◆ **Problem to work on**
Format each line of the entries below as a JSON list of strings, one string per line and no blank lines. Leave the pictures out of your answer.

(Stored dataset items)

## START

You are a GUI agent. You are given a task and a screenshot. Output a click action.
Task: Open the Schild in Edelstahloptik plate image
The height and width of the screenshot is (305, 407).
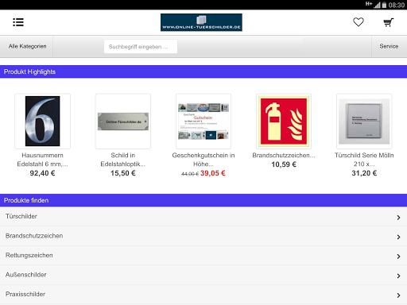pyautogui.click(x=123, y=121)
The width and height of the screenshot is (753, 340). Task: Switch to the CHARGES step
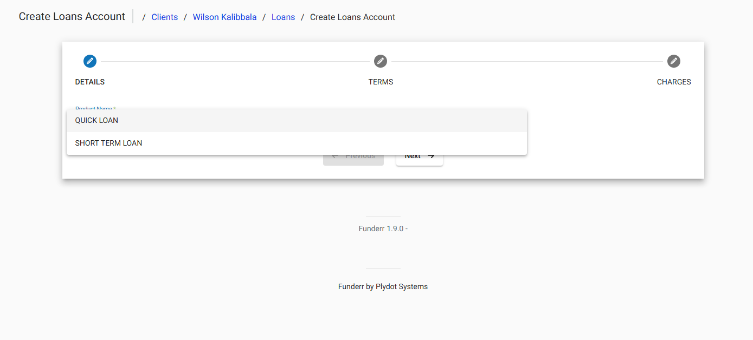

## END

◆ **Exercise output**
[
  "You are a GUI agent. You are given a task and a screenshot. Output a click action.",
  "Task: Open the Schild in Edelstahloptik plate image",
  "The height and width of the screenshot is (305, 407).",
  "pyautogui.click(x=123, y=121)",
  "The width and height of the screenshot is (753, 340). Task: Switch to the CHARGES step"
]